Ma sicuramente il tema ambientale è anche un metro di selezione per i progetti che accetta di seguire. «Ho creato la mia azienda 40 anni fa e nessuno ne parlava. Ma io avevo l’idea di crearla eticamente; così, per valutare una proposta capiamo se il richiedente vuole fare qualcosa per gli altri o soltanto per un profitto personale.
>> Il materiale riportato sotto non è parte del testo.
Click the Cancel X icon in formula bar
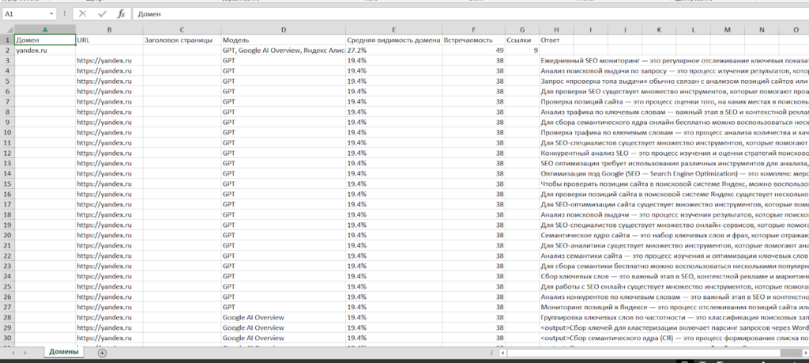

Nel secondo caso, o anche se fosse solo un profitto per me, non andiamo avanti», sottolinea. «Cerchiamo di realizzare progetti utili per noi in funzione di un’evoluzione costruttiva, ora sempre più importante. In tutta onestà posso dire che abbiamo perso una grande quantità di introiti rifiutando commesse economicamente interessanti, ma non avevano scopi conformi alle nostre idee, anche se purtroppo il cinismo vende ancora molto bene. Ma l’urgenza della situazione globale obbligherà anche il design a servire le persone nel modo più intelligente. Dopo 30 anni di formalismo e design alla moda, spero che le nuove generazioni tornino all’essenza, alla politica, alla lotta».